Thursday, March 27, 2008

Here's To Your Wealth

"Examining health as it relates to wealth in 'Unnatural Causes' "

"by Sam Allis, Globe Staff | March 27, 2008

"Unnatural Causes," the four-hour documentary that begins tonight, plunges into the rather obvious idea that you are where you live in terms of health.

It is presented by the National Minority Consortia of Public Television, which pushes an agenda shaped by the health-care experiences of minorities in this country. Nothing wrong with that.


Then why mention it?

Do they say that when it is an agenda shaped by AIPAC or the Lobby?

Then again, I shouldn't expect much from the guy who wrote the Frontline review.

It asks, "Is inequality making us sick?" Well, of course it is. The challenge of this program is to rise above the predictable, and its performance in this regard is uneven. It is also too long by half and repetitive. It overwhelms us with a welter of statistics.

That said, "Unnatural Causes" offers nuances, provocative theory, and some arresting facts. Most interesting is what comes from the middle, not the extremes, of our pecking order. We are reminded what we intuitively know: that social isolation is a killer, most evident among the poor. We also learn that those who own their homes get fewer colds, due presumably to a sense of security.

Selling more shit I see.

Oh, excuse me, I read it in the paper so it must be true!

A groundbreaking study 30 years ago among English civil servants demonstrated that the lower one's grade, the higher the risk of every major cause of death. If you're at the top of the food chain, you're least vulnerable. Those a mere one rung below are more at risk, and so on down the scale.

This is all about control. The lack of it creates stress and, in turn, contributes to a panoply of disease from heart attacks and strokes to diabetes. The elite have control of their lives. The middle class enjoys less and the poor almost none.

"Unnatural Causes" was conceived by Larry Adelman and co-executive-produced with Llewellyn Smith, who with Christine Herbes-Sommers formed the Boston-based Vital Pictures.

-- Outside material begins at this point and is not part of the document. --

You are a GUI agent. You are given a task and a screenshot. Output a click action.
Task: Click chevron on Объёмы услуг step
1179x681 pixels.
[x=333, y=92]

The first hour documents life expectancies in three Louisville, Ky., neighborhoods of different socioeconomic status. The next probes the controversial hypothesis that racism may account for the inordinately high levels of premature and underweight babies born to African-American mothers. It also looks at Latino immigrants who arrive here in good health only to see their children face higher risk of obesity, heart attacks, and diabetes.

The third segment includes a shorter piece on the horrific diabetes rate among the O'odham tribe in Arizona, which lost its agriculture and its way of life after the Coolidge Dam was built. There's also a comparison between the unremediated poverty in Richmond, Calif., and a poor neighborhood in Seattle that was turned around by a huge injection of federal money.

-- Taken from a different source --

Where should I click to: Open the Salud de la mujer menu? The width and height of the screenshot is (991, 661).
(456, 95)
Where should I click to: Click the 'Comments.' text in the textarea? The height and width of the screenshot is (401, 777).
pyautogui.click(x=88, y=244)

Finally "Unnatural Causes" looks at poverty on Ebeye Island in the Marshalls, close to an American military base, and the health effects on workers who lose their jobs when a big employer shuts a plant in a Michigan town.

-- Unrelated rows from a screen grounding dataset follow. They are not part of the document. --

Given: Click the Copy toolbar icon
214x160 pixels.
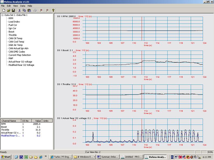Looking at the screenshot, I should 24,10.
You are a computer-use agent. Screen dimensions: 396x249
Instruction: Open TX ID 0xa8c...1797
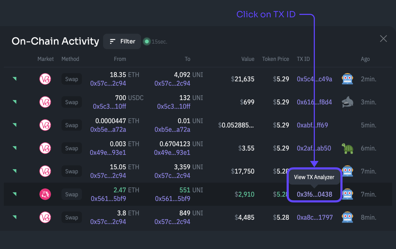(x=315, y=217)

The unspoken answers to virtually all the health issues raised in the series involve huge federal intervention, yet the subject of cost is completely ignored. The show's logic calls for radical social and economic policy changes, yet it never clearly says so. In the end, it demonstrates what we already know about health: that money, education, and environment change everything."

It's the government-funded PBS, right?

A FEDERALIST/GLOBALIST SOLUTION, huh?